**WORKING DATA:**
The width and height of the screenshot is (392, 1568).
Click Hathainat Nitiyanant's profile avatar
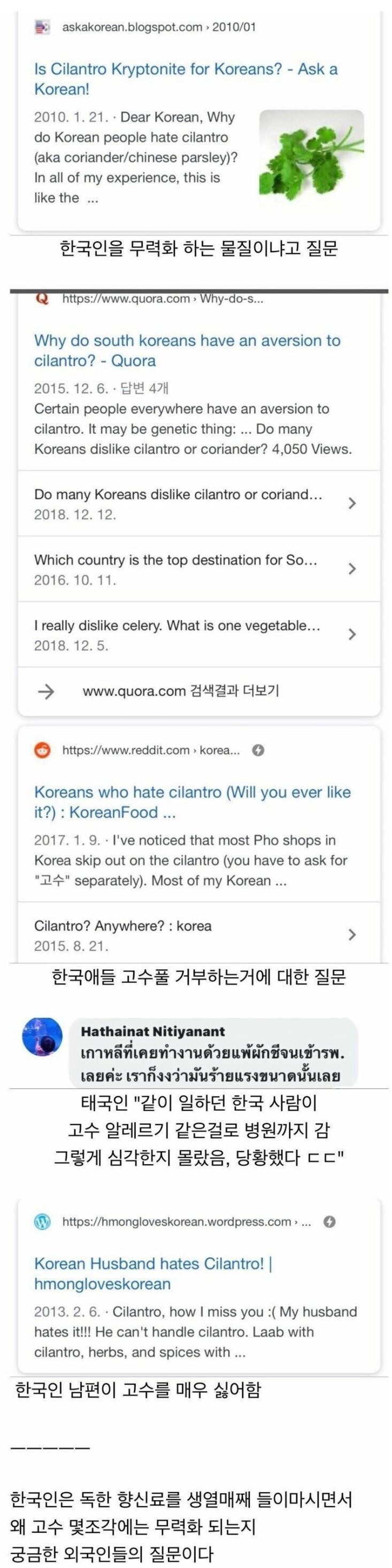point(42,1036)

---

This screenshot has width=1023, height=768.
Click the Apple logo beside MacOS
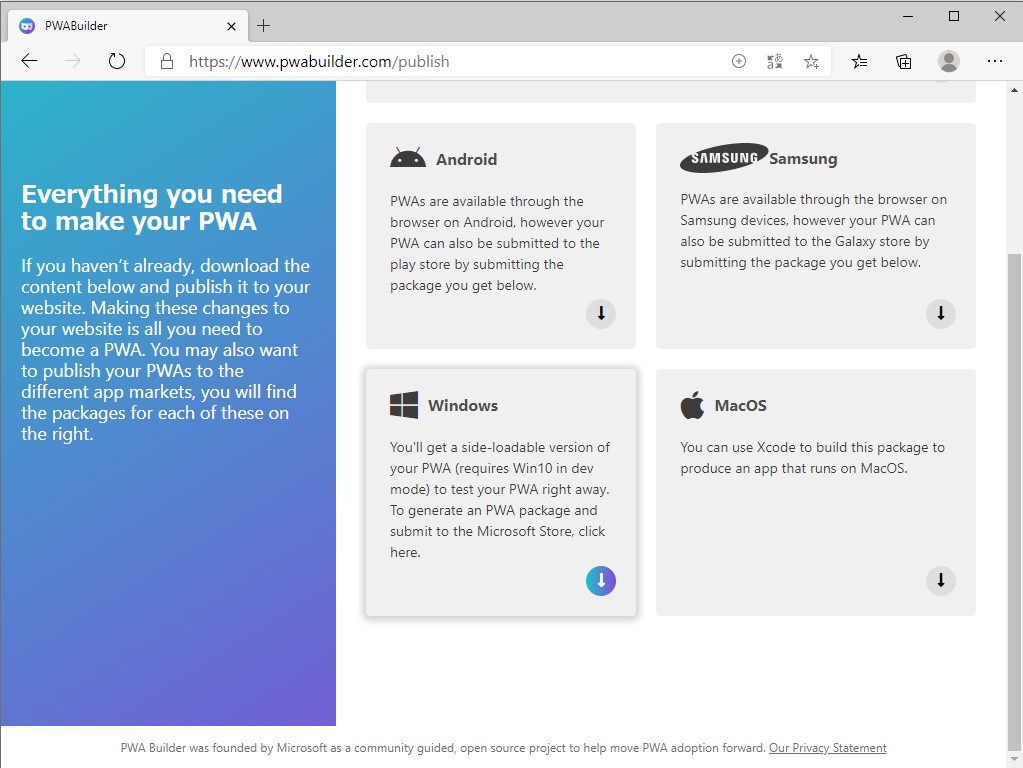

**ASSIGNMENT:** Find every line of the data above that holds the word "width", then state how many there are and nothing else.

**YOUR SOLUTION:** 2